Saved entries:
***

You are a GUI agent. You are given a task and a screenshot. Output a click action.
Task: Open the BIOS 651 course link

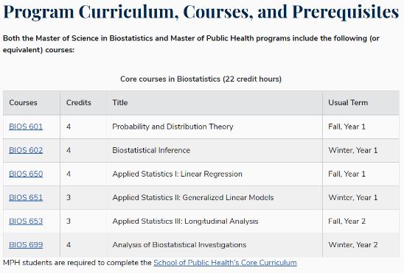click(26, 197)
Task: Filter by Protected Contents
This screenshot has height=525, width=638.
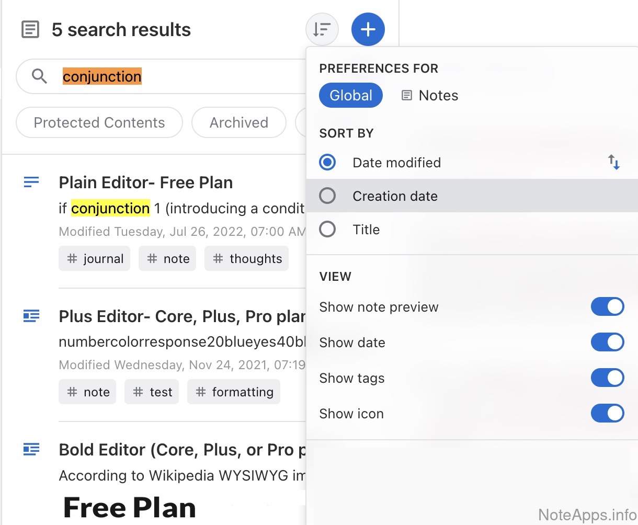Action: click(x=99, y=123)
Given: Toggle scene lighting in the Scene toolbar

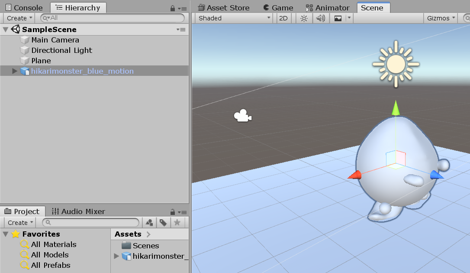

***

YOUR GOAL
Output the entries exactly as they appear, with no pictures included.

WORKED SOLUTION
You are a GUI agent. You are given a task and a screenshot. Output a click action.
Task: Open the BIOS 651 course link

click(26, 197)
Task: Filter by Protected Contents
This screenshot has height=525, width=638.
Action: click(x=99, y=123)
Given: Toggle scene lighting in the Scene toolbar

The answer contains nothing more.